AVAILABLE DATA Start Marker

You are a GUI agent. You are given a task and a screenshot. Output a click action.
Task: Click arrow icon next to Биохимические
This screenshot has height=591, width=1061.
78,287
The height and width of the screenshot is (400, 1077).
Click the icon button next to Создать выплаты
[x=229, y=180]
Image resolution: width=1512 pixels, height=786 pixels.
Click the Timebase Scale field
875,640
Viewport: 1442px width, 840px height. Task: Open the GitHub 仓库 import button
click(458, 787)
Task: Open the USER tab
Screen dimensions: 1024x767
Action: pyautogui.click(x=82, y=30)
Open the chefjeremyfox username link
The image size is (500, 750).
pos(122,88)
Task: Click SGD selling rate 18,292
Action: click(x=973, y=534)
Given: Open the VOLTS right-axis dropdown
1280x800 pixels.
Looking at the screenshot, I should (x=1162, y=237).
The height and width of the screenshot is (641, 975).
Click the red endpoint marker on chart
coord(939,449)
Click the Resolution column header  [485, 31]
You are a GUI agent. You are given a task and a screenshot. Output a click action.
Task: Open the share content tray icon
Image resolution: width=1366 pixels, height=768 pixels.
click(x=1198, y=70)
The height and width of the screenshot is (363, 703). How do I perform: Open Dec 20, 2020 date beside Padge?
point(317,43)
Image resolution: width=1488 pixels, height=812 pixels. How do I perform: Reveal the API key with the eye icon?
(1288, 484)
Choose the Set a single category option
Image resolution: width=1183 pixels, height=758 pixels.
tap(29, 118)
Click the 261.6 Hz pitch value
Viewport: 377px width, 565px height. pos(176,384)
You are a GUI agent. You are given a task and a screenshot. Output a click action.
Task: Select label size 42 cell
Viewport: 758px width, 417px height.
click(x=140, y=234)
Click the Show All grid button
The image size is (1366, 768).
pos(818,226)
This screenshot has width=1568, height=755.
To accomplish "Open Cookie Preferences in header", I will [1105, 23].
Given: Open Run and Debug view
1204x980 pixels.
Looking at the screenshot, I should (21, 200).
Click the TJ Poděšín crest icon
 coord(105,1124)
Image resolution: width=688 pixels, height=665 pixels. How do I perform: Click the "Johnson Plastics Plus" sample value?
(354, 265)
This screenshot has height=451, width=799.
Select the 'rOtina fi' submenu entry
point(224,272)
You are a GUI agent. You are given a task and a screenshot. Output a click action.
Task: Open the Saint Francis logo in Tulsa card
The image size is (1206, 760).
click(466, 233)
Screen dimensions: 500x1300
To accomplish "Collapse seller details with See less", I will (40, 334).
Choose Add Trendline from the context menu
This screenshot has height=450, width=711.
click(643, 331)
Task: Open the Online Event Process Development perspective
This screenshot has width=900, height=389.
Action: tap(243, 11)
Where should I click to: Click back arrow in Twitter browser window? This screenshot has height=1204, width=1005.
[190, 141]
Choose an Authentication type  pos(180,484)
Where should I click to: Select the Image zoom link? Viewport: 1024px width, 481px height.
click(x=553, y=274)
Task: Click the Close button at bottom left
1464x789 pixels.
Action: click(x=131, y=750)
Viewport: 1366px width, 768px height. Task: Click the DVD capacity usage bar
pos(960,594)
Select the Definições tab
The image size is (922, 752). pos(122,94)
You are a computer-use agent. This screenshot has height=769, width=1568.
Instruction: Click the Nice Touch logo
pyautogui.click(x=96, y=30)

AVAILABLE DATA End Marker

● WHAT TO DO
Repeat all of the records above exactly as written.

● OUTPUT OF THE TASK
You are a GUI agent. You are given a task and a screenshot. Output a click action.
Task: Click arrow icon next to Биохимические
This screenshot has height=591, width=1061.
78,287
The height and width of the screenshot is (400, 1077).
Click the icon button next to Создать выплаты
[x=229, y=180]
Image resolution: width=1512 pixels, height=786 pixels.
Click the Timebase Scale field
875,640
Viewport: 1442px width, 840px height. Task: Open the GitHub 仓库 import button
click(458, 787)
Task: Open the USER tab
Screen dimensions: 1024x767
Action: pyautogui.click(x=82, y=30)
Open the chefjeremyfox username link
The image size is (500, 750).
pos(122,88)
Task: Click SGD selling rate 18,292
Action: click(x=973, y=534)
Given: Open the VOLTS right-axis dropdown
1280x800 pixels.
Looking at the screenshot, I should (x=1162, y=237).
The height and width of the screenshot is (641, 975).
Click the red endpoint marker on chart
coord(939,449)
Click the Resolution column header  [485, 31]
You are a GUI agent. You are given a task and a screenshot. Output a click action.
Task: Open the share content tray icon
Image resolution: width=1366 pixels, height=768 pixels.
click(x=1198, y=70)
The height and width of the screenshot is (363, 703). How do I perform: Open Dec 20, 2020 date beside Padge?
point(317,43)
Image resolution: width=1488 pixels, height=812 pixels. How do I perform: Reveal the API key with the eye icon?
(1288, 484)
Choose the Set a single category option
Image resolution: width=1183 pixels, height=758 pixels.
tap(29, 118)
Click the 261.6 Hz pitch value
Viewport: 377px width, 565px height. pos(176,384)
You are a GUI agent. You are given a task and a screenshot. Output a click action.
Task: Select label size 42 cell
Viewport: 758px width, 417px height.
click(x=140, y=234)
Click the Show All grid button
The image size is (1366, 768).
pos(818,226)
This screenshot has width=1568, height=755.
To accomplish "Open Cookie Preferences in header", I will [1105, 23].
Given: Open Run and Debug view
1204x980 pixels.
Looking at the screenshot, I should (21, 200).
Click the TJ Poděšín crest icon
 coord(105,1124)
Image resolution: width=688 pixels, height=665 pixels. How do I perform: Click the "Johnson Plastics Plus" sample value?
(354, 265)
This screenshot has height=451, width=799.
Select the 'rOtina fi' submenu entry
point(224,272)
You are a GUI agent. You are given a task and a screenshot. Output a click action.
Task: Open the Saint Francis logo in Tulsa card
The image size is (1206, 760).
click(466, 233)
Screen dimensions: 500x1300
To accomplish "Collapse seller details with See less", I will (40, 334).
Choose Add Trendline from the context menu
This screenshot has height=450, width=711.
click(643, 331)
Task: Open the Online Event Process Development perspective
This screenshot has width=900, height=389.
Action: tap(243, 11)
Where should I click to: Click back arrow in Twitter browser window? This screenshot has height=1204, width=1005.
[190, 141]
Choose an Authentication type  pos(180,484)
Where should I click to: Select the Image zoom link? Viewport: 1024px width, 481px height.
click(x=553, y=274)
Task: Click the Close button at bottom left
1464x789 pixels.
Action: click(x=131, y=750)
Viewport: 1366px width, 768px height. Task: Click the DVD capacity usage bar
pos(960,594)
Select the Definições tab
The image size is (922, 752). pos(122,94)
You are a computer-use agent. This screenshot has height=769, width=1568.
Instruction: Click the Nice Touch logo
pyautogui.click(x=96, y=30)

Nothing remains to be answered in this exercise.